Police 'took bribes to help AI Fayed persecute staff'
The Guardian|October 05, 2024
Scotland Yard is facing claims that corrupt police officers helped Mohamed AI Fayed in persecuting members of his staff, including a young woman who allegedly rebuffed the Harrods owner's sexual advances.
Daniel Boffey
Police 'took bribes to help AI Fayed persecute staff'

One detective constable, who is accused of regularly taking cash bribes to carry out Fayed's wishes, was secretly given a mobile phone from Harrods to facilitate his illicit work, according to a former security chief at the luxury department store.

Separately, a senior commander in the Met was alleged to have received large Harrods hampers "whenever he had been a particularly great help", and Fayed was described as "ingenious" in his use of the police to access confidential records on the Police National Computer.

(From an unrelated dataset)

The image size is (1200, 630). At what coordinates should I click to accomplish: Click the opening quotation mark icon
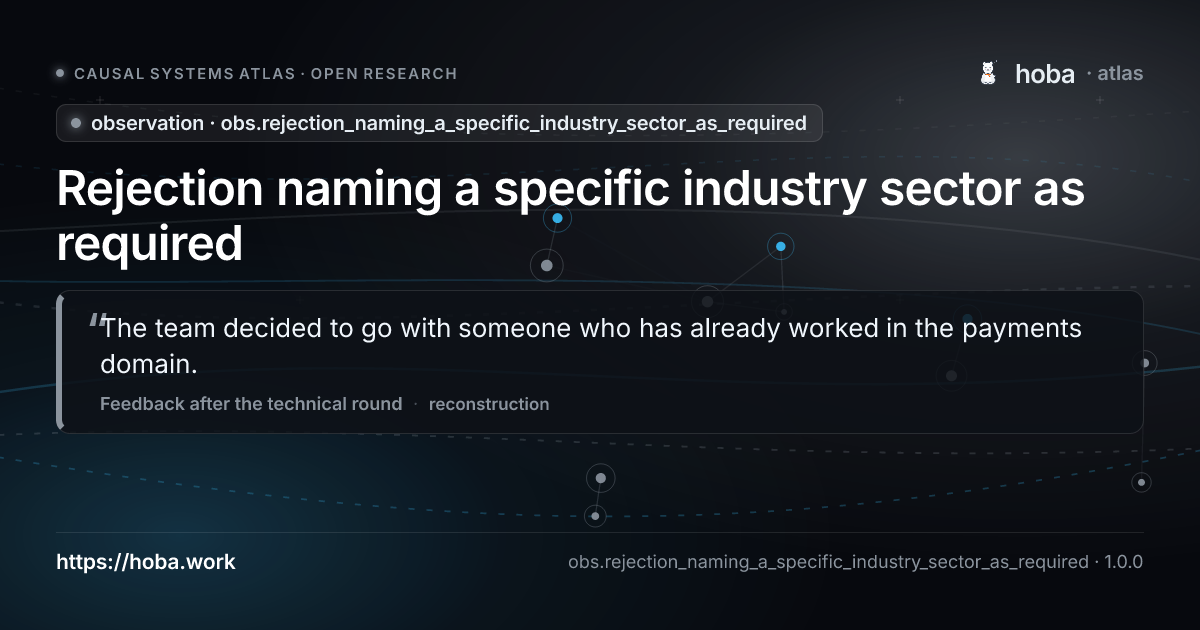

One alleged victim of the corruption is said to have been a young nanny to Fayed's children, Hermina da Silva, who was dismissed in 1994 after apparently rejecting the billionaire's advances. She was arrested on trumped-up allegations of theft after threatening a sexual harassment case, but was later released without charge.

"It's amazing what they will do for just a few readies," John Macnamara, Fayed's long-time security chief and an ex-detective, was said to have remarked about the police at the time of Da Silva's arrest.

A Met police spokesman said: "We are carrying out full reviews of all existing allegations reported to us about AI Fayed to ensure there are no new lines of inquiry based on new information which has emerged. This includes liaising with the Directorate of Professional Standards where appropriate."

The allegations of police corruption are contained in a 52-page written statement drafted in 1997 by Bob Loftus, who worked under Macnamara at Harrods, as part of Vanity Fair's defence to a libel action pursued by Fayed against the magazine.

The case was settled out of court but a draft copy of Loftus's statement seen by the Guardian was retained by Vanity Fair's then British editor, Henry Porter, who claimed to this newspaper that some Met police officers had been "important enablers and it could be said that they were a factor in allowing him to continue his abuse years after we settled in 1997".